1. We are of the view that the action of the Ld. CIT(A) in admitting these additional evidences is contrary to the conditions as laid down under Rule 46A of the Income Tax Rules, 1962. Assessee has not established before us that the AO has refused to admit the additional evidence which ought to be admitted by the AO. Assessee has also not established that assesee is prevented by sufficient cause for producing the additional evidence before the AO. After going through the assessment records, we have also seen that AO has given opportunity to the assessee for producing the evidence supporting the claim of the assessee, but the assessee has failed to avail the same and the AO has competed the assessment as per law. Keeping in view of the facts and circumstances as explained above, we are of the considered view that the additional evidences filed before the Ld. CIT(A) needs to be thoroughly examined at the level of the AO. Therefore, we set aside the issues in dispute to the file of the AO for fresh consideration, after thoroughly examining the additional evidences filed by the assessee before the Ld. CIT(A). As a result, the appeal filed by the Revenue stands allowed for statistical purposes.
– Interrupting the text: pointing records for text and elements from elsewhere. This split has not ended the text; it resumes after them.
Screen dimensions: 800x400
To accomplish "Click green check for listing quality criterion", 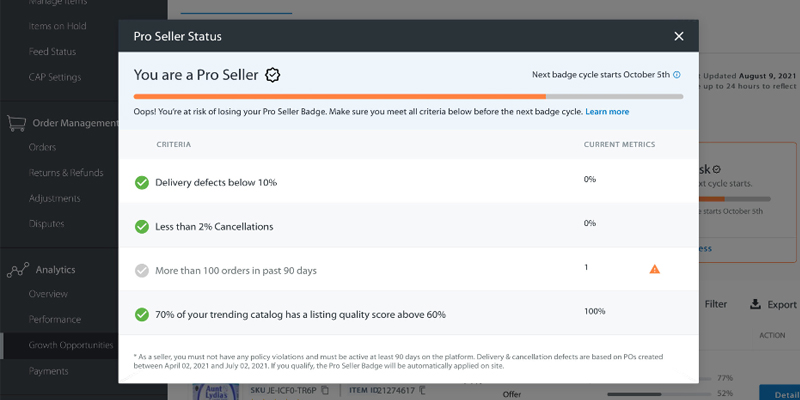I will [142, 314].
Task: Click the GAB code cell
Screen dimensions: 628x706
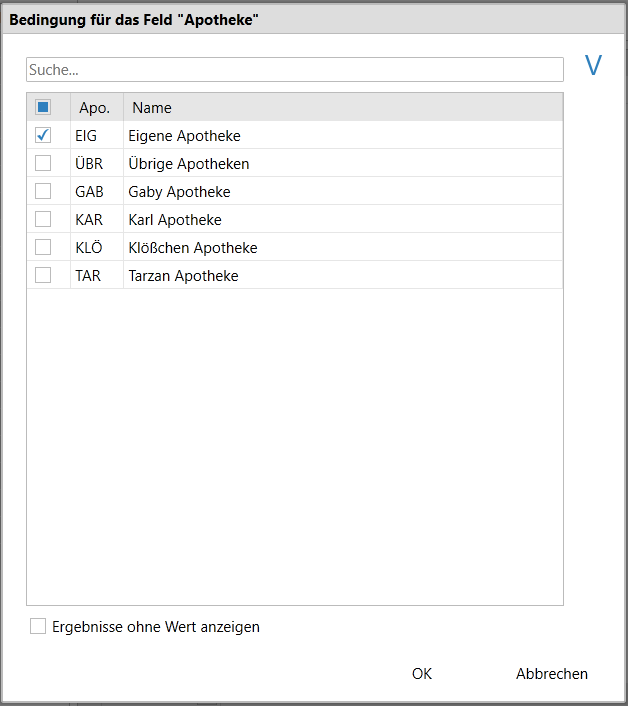Action: coord(89,192)
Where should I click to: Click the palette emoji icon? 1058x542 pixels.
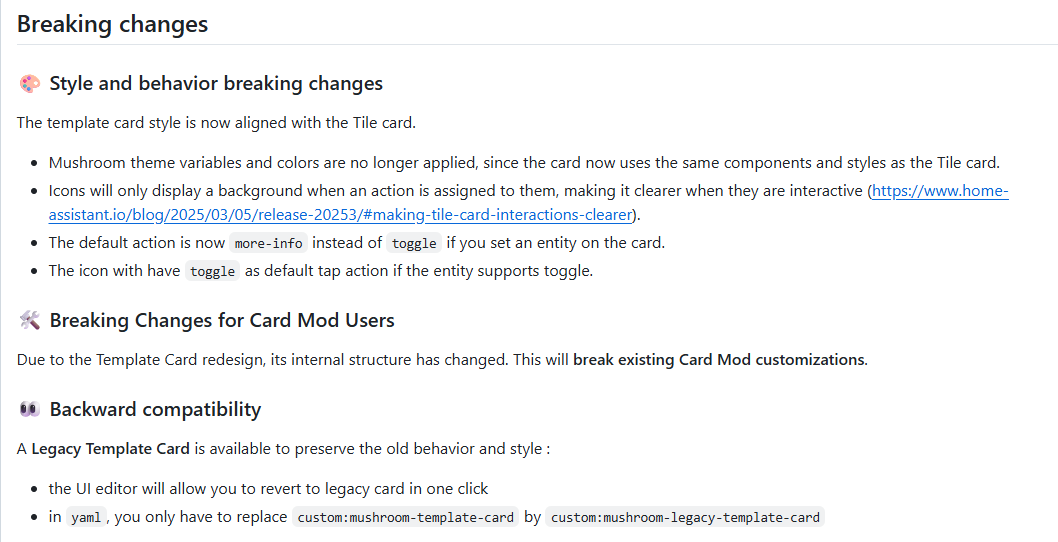pos(29,84)
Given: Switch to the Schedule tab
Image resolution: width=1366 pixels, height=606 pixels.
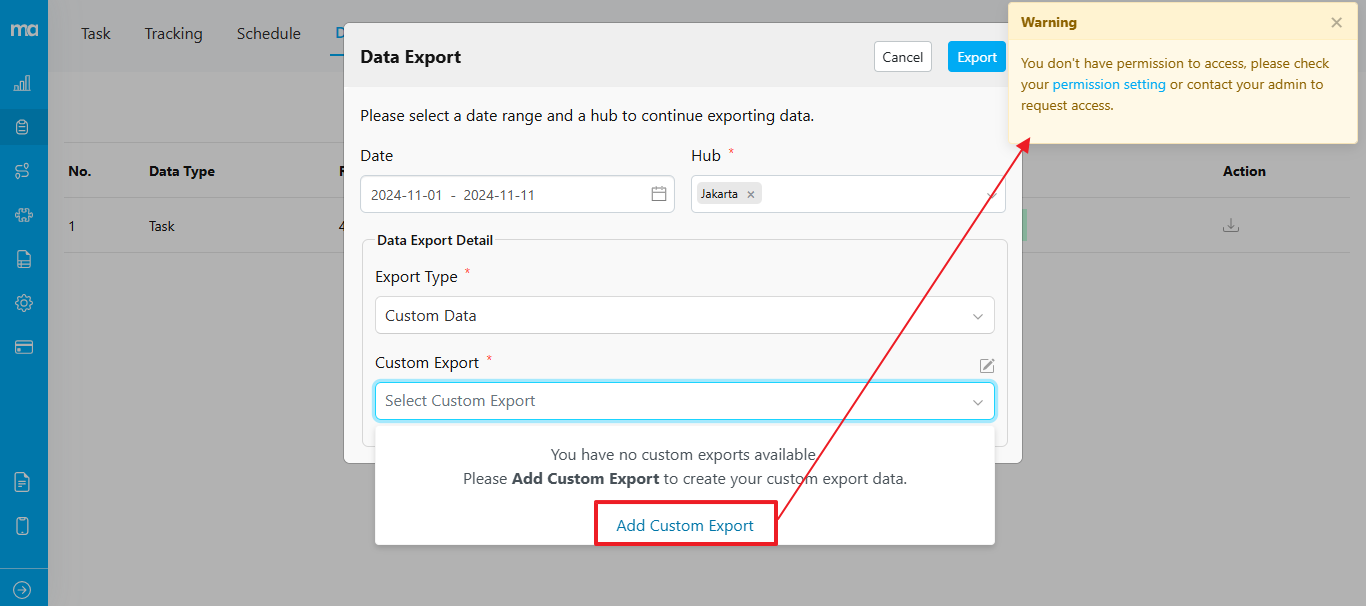Looking at the screenshot, I should click(268, 34).
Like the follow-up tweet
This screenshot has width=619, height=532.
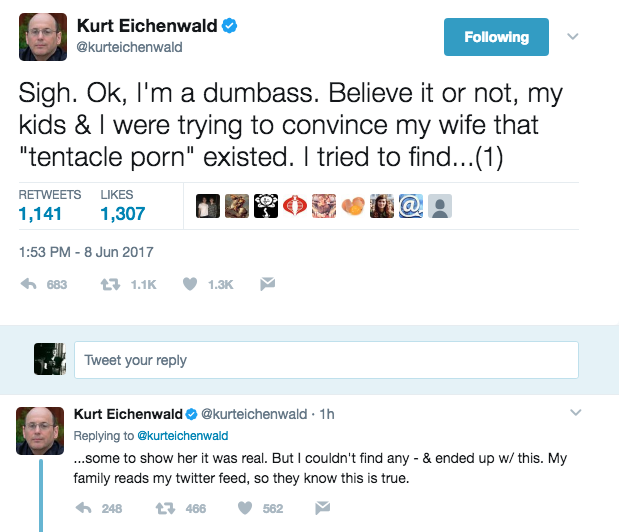coord(244,508)
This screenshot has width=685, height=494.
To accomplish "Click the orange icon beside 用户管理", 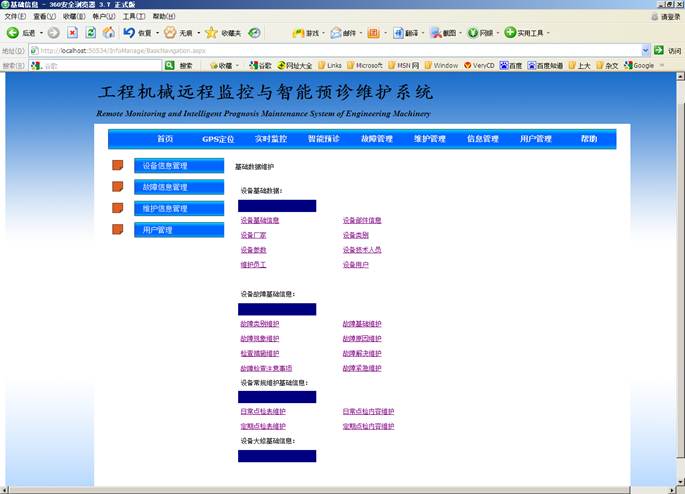I will (117, 230).
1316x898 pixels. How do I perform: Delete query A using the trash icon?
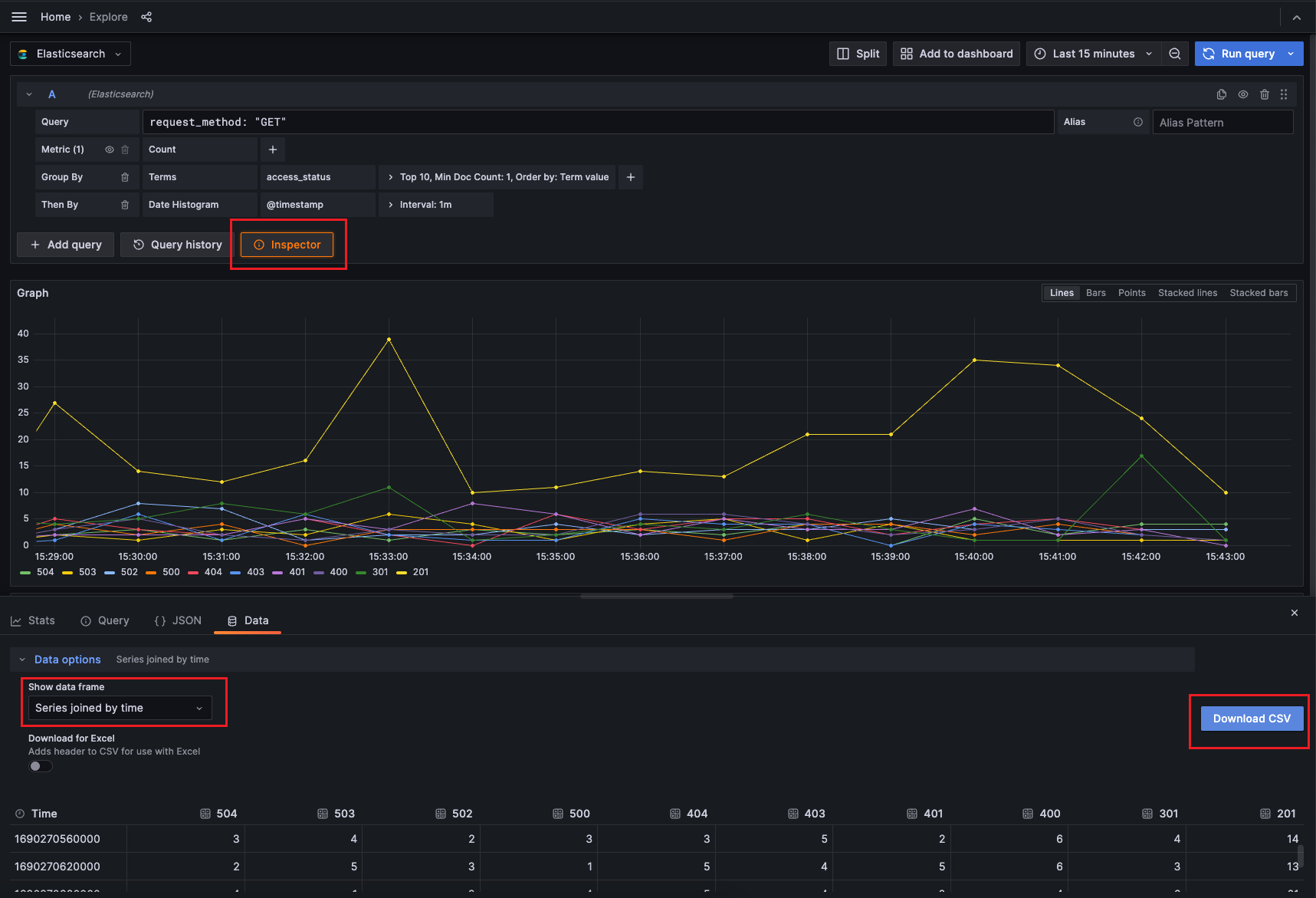click(1265, 94)
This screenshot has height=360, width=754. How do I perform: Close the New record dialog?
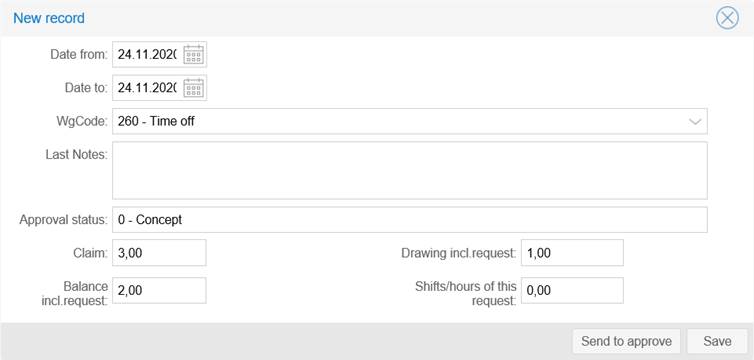pos(727,18)
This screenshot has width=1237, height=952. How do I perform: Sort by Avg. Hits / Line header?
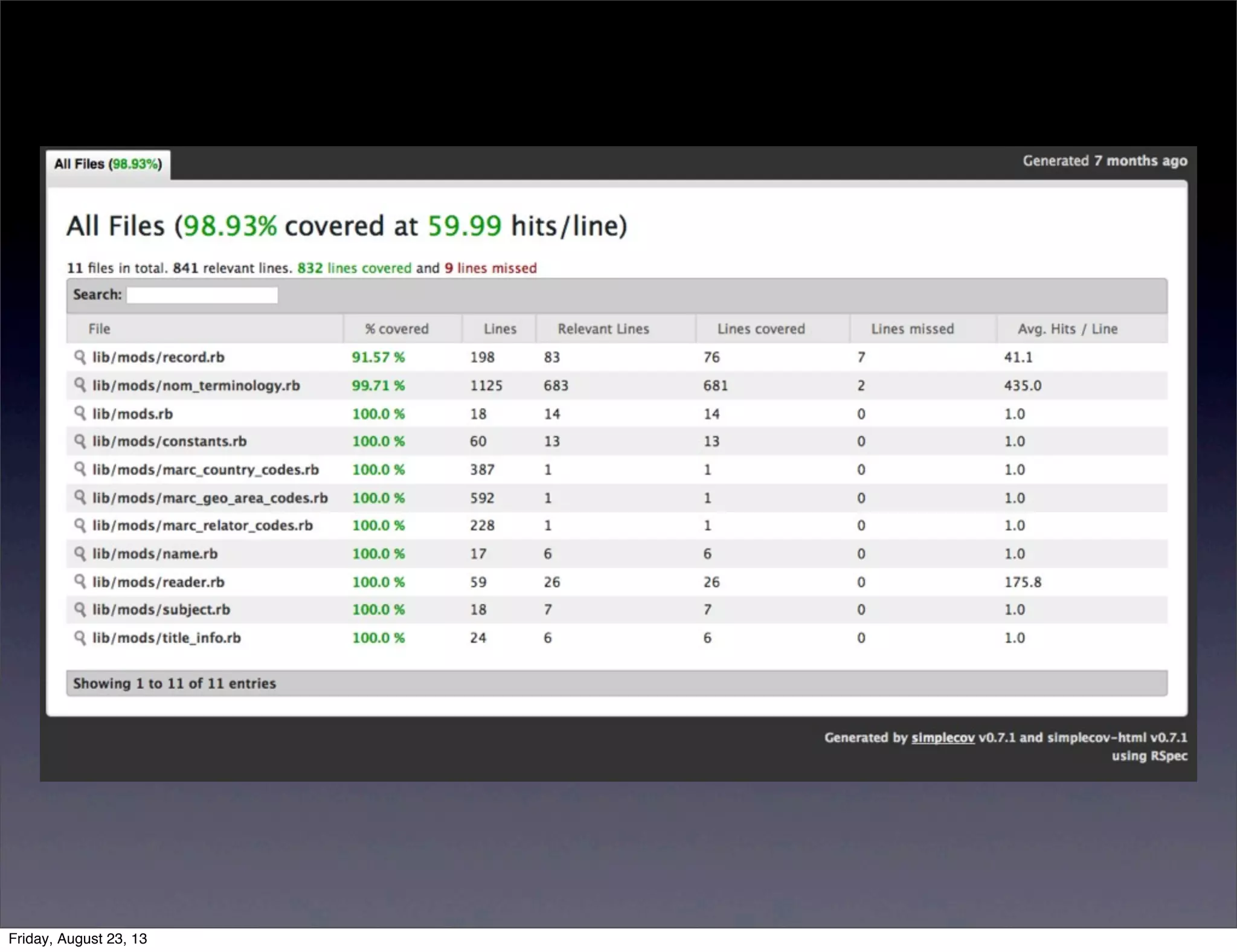(1067, 329)
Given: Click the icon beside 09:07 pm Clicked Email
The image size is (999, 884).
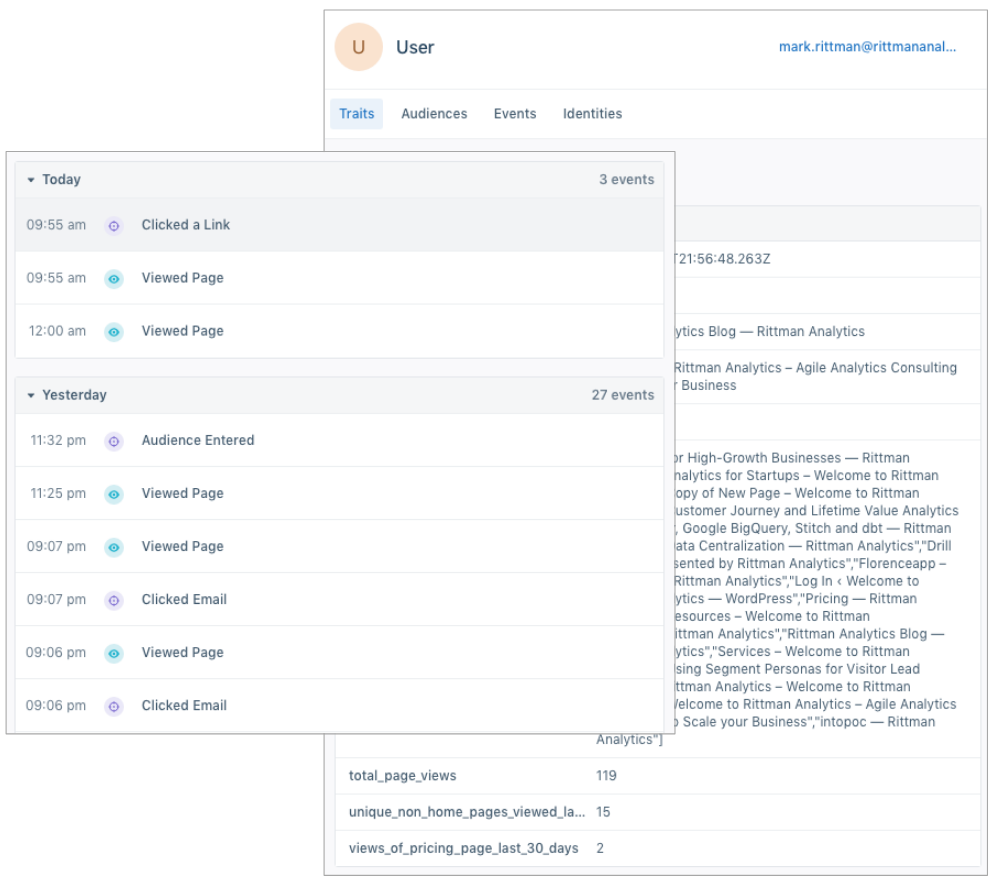Looking at the screenshot, I should coord(114,600).
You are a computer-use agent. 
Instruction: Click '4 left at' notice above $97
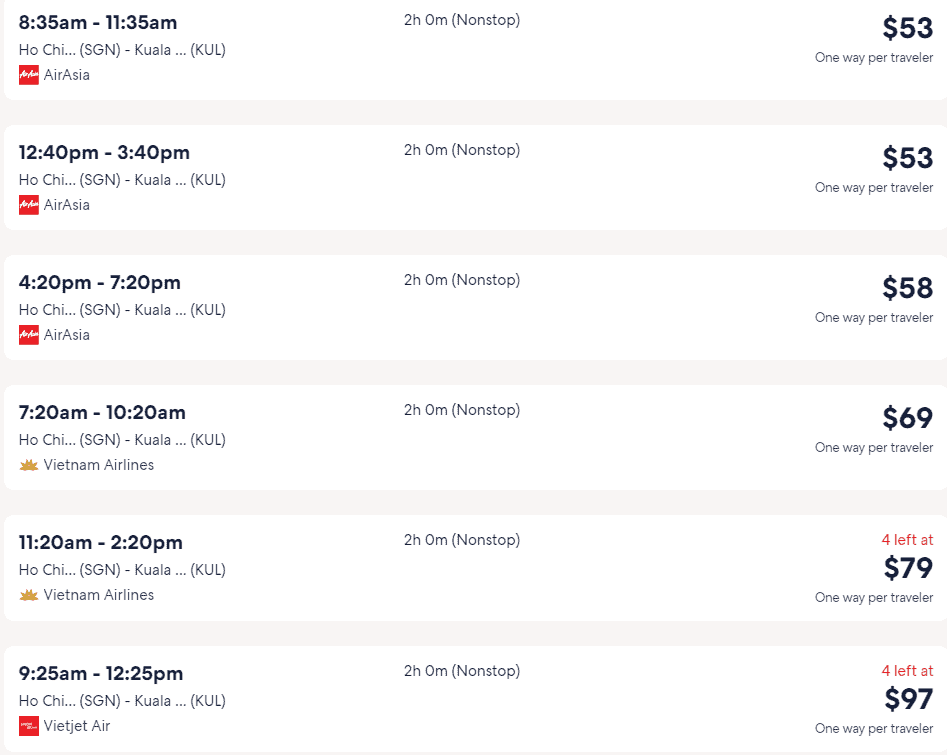pyautogui.click(x=907, y=670)
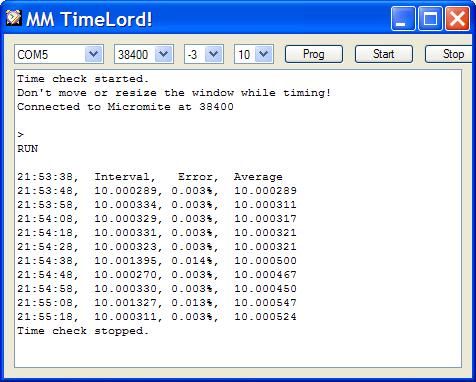Click the MM TimeLord! title bar text
Screen dimensions: 476x382
[x=89, y=19]
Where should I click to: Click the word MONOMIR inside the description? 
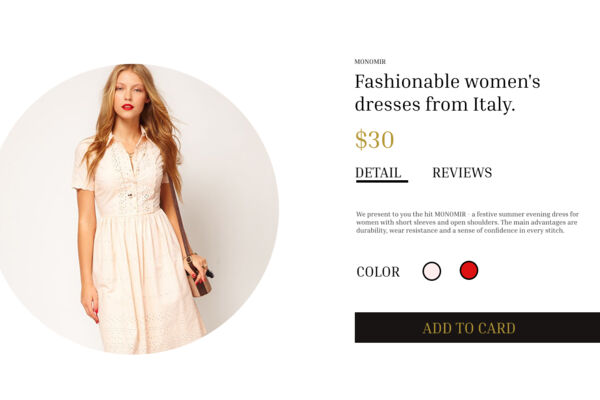[x=450, y=214]
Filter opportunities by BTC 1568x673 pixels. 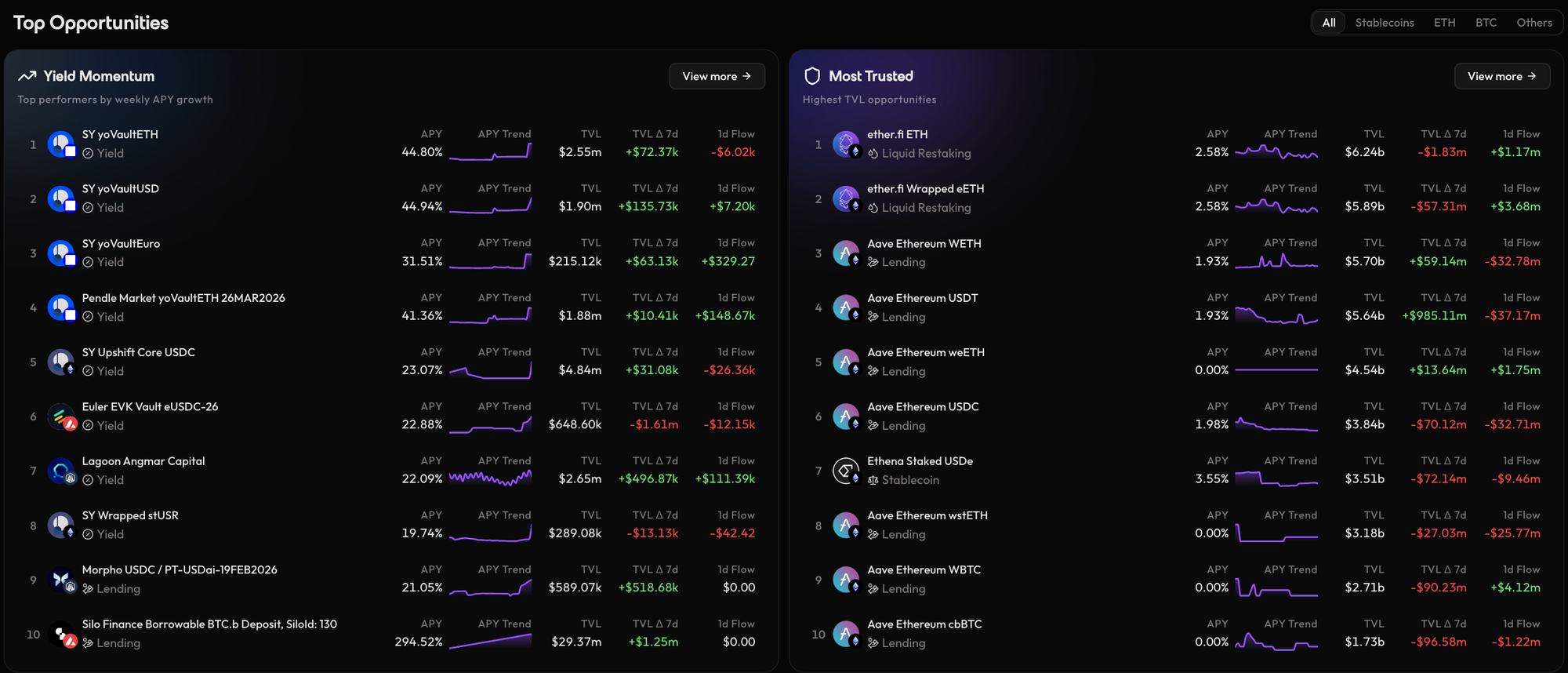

10. As regards, the Asseessee’s Cross Objection is concerned, since we have already set aside the issues to the file of the AO for fresh consideration, after considering the additional evidences, hence, the Cross Objection filed by the Assessee has become infructuous and dismissed as such.
In the result, the Revenue’s Appeal is allowed for statistical purposes and Assessee’s Cross Objection stands dismissed.
Order pronounced in the Open Court on 09/01/2017.